:: WHAT TO WORK ON ::
Copy out the lines below word for word, without the pictures.

:: SOURCE RECORDS ::
....................

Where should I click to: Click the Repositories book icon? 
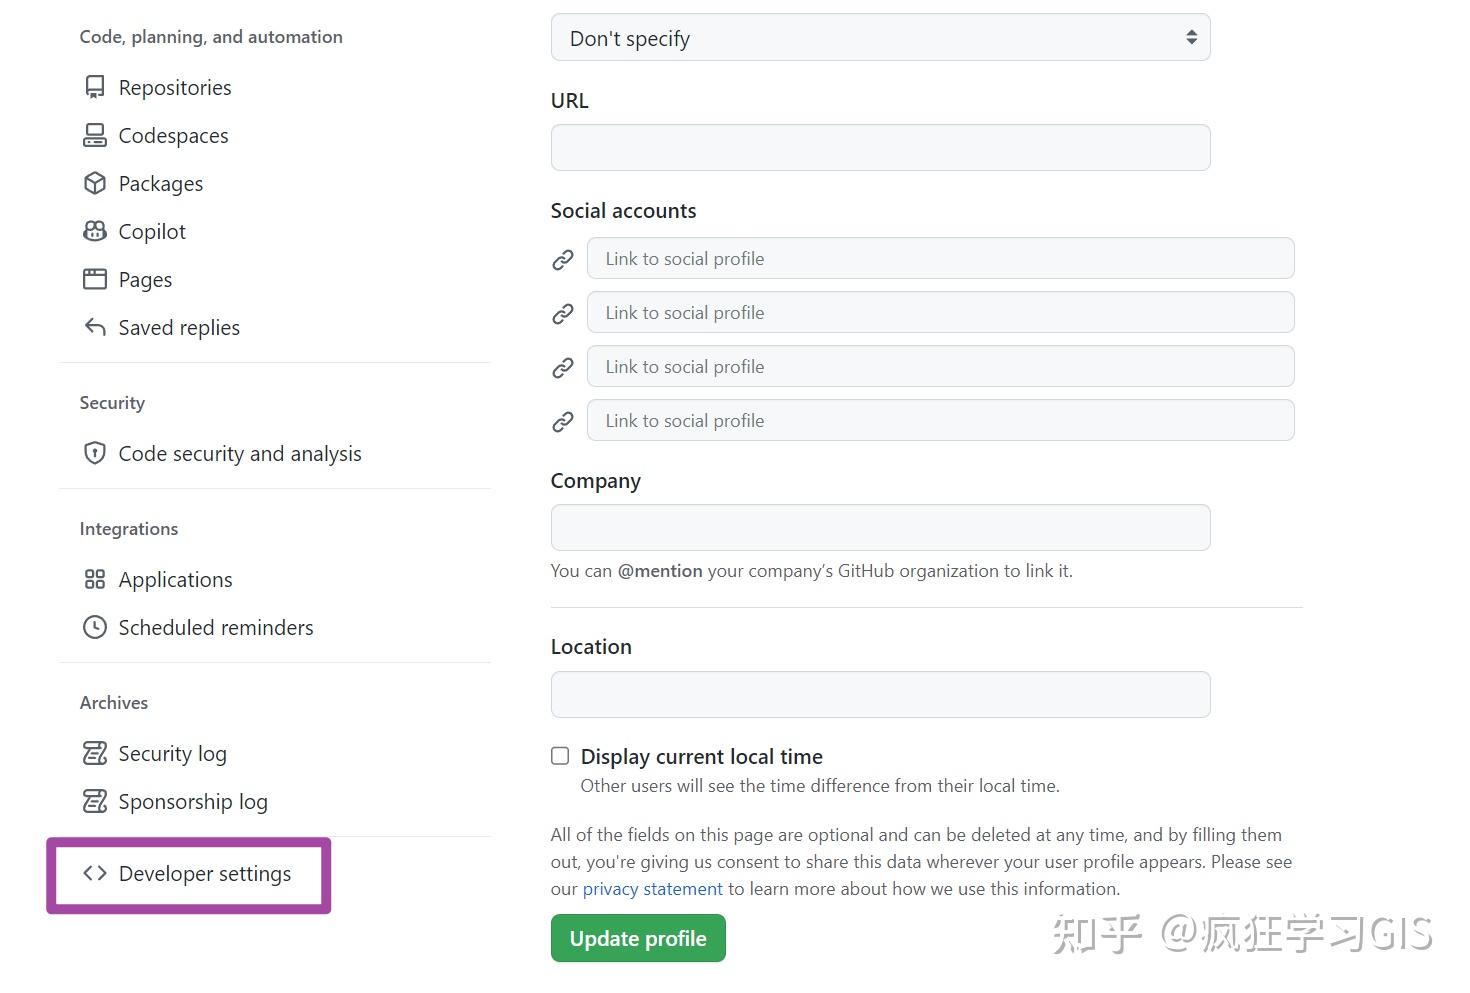(95, 87)
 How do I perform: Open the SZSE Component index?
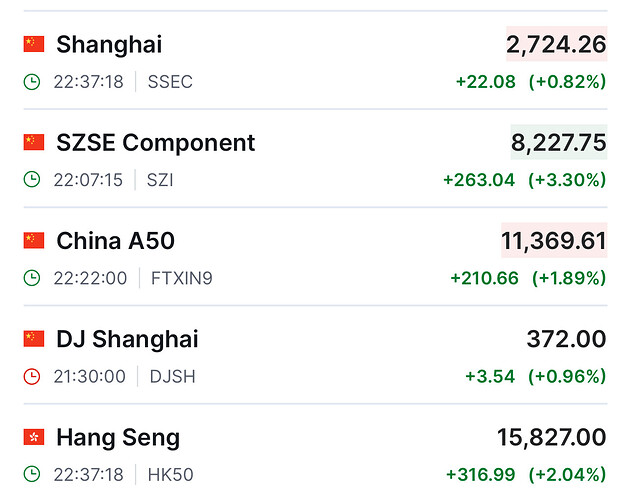coord(156,142)
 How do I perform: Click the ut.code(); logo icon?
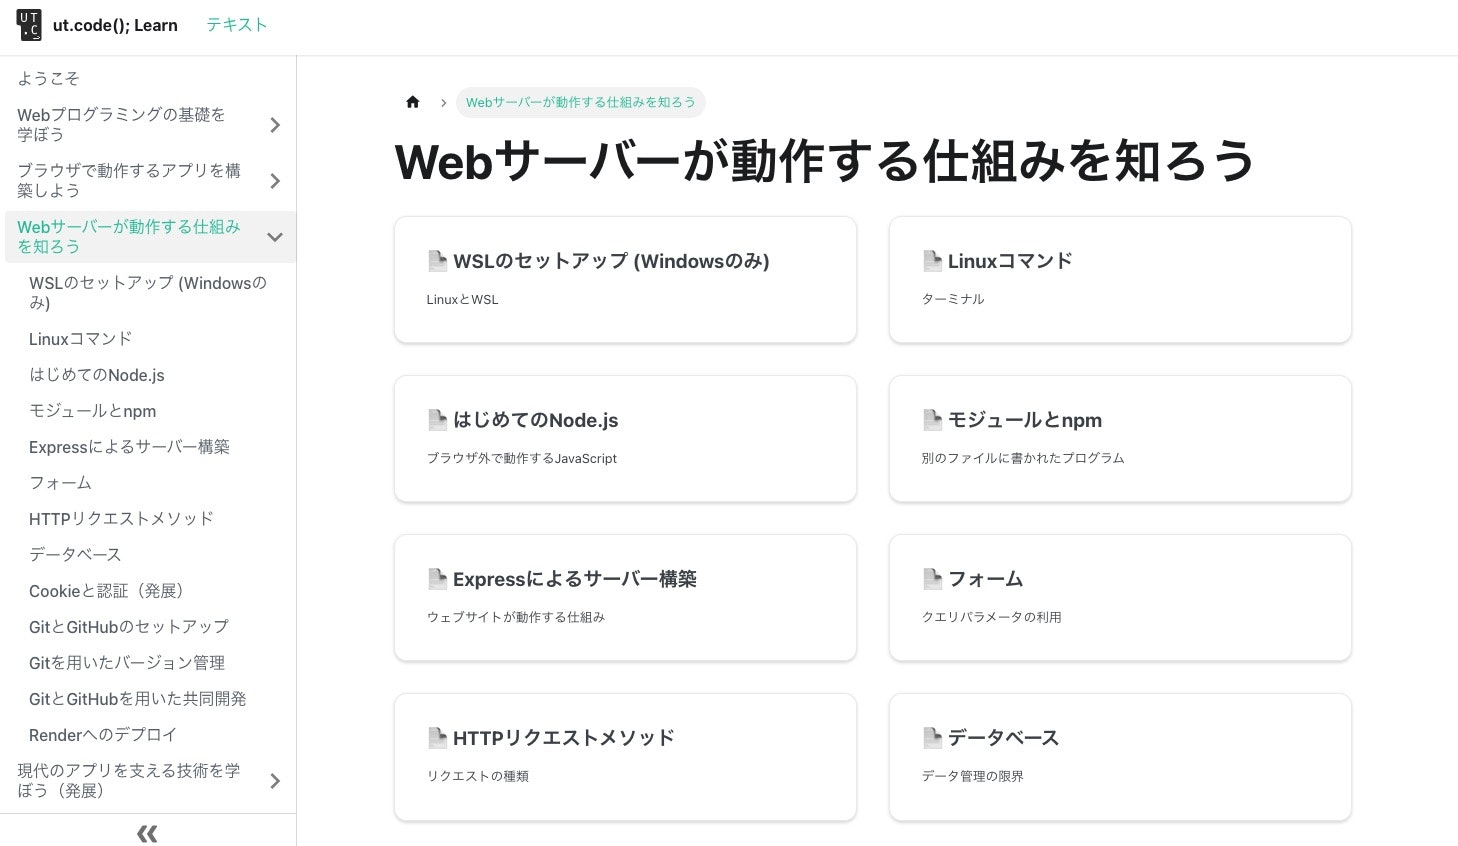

....................

:: ANSWER TO THIS TASK ::
Where should I click to: Click the Repositories book icon? 
(95, 87)
 How do I perform: Open the SZSE Component index?
coord(156,142)
 How do I perform: Click the ut.code(); logo icon?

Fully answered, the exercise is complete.